Hunter Greene had a fantastic 2024 season, and the young flame thrower has a lot of people excited about what he can do to follow it up, but I am worried that there is no way he can repeat what he did in 2024. 

He cut his HR/9 from 1.53 in 2023 to 0.72 in 2024, backed by a 6.9% HR/FB rate, which is extremely unlikely to hold, especially considering he pitches in the best home run park in all of baseball. The cut in his WHIP down to 1.02 was heavily driven by his ridiculously low BABIP of .237, which also seems due for some regression. 

He should still get plenty of strikeouts, but I don’t expect we will see anywhere close to the 2.75 ERA and 1.02 WHIP he posted last season, and I am not willing to pay the price he is going at with all the concerns that I have. 

Spencer Strider, Atlanta Braves

The last time Spencer Strider was on the mound, he was the best pitcher in baseball. He is still so young that there is a clear path to him being the best pitcher in baseball again, but I don’t think it will happen this season. Strider is returning from surgery that removed him early in the season last year. 

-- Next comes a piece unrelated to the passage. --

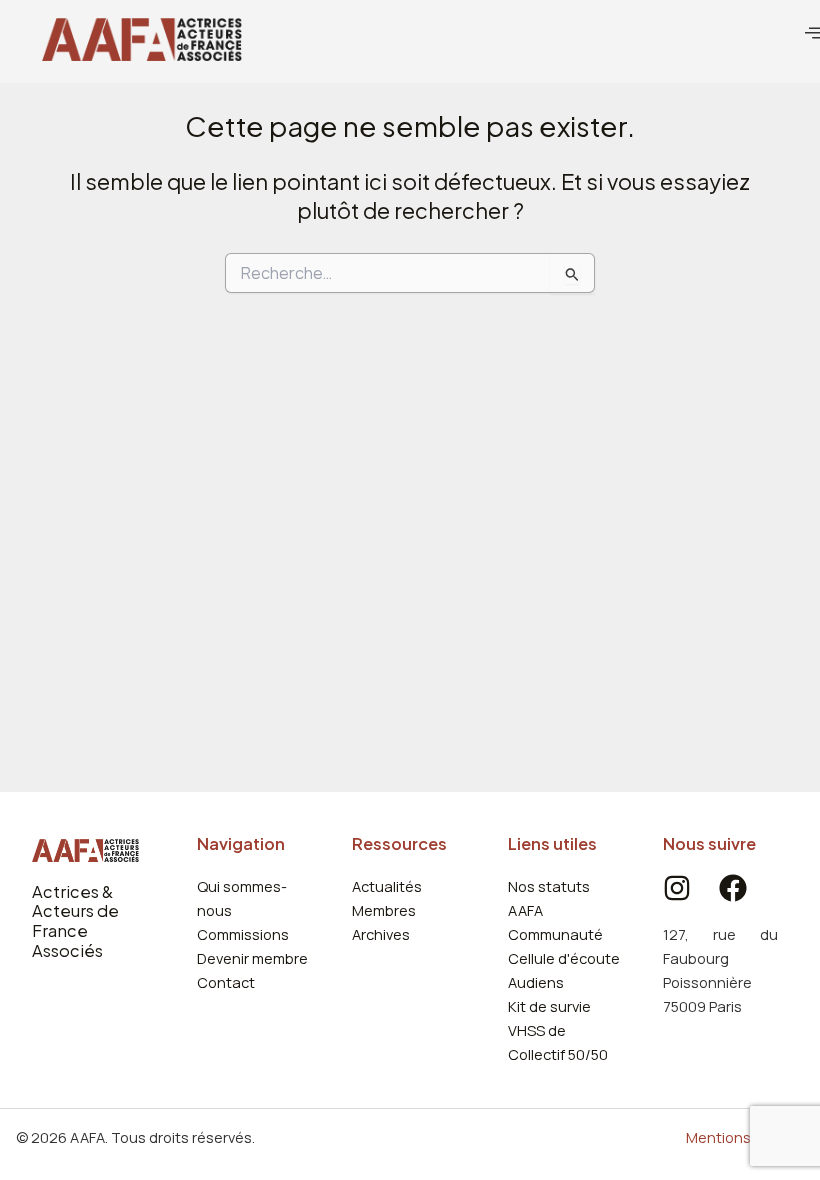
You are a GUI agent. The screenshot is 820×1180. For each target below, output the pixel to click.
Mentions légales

This wasn’t our usual TJ, Spencer Strider had internal brace surgery, and the reality is we know much less about this surgery than TJ, as far fewer pitchers have had it. While there will obviously be limits to his innings this season, and he will likely only throw around 100-130 innings, I am also worried about the quality of those innings.

Will he be himself immediately, or will he struggle with his command initially, as we usually see with guys returning from injuries? I am still all in on Strider long-term, but I am just not willing to pay his current ADP for such an unknown of what we will get from him this season. I won’t be surprised if he is the best pitcher on the mound in the second half of the season, but it likely won’t happen on any of my teams this season.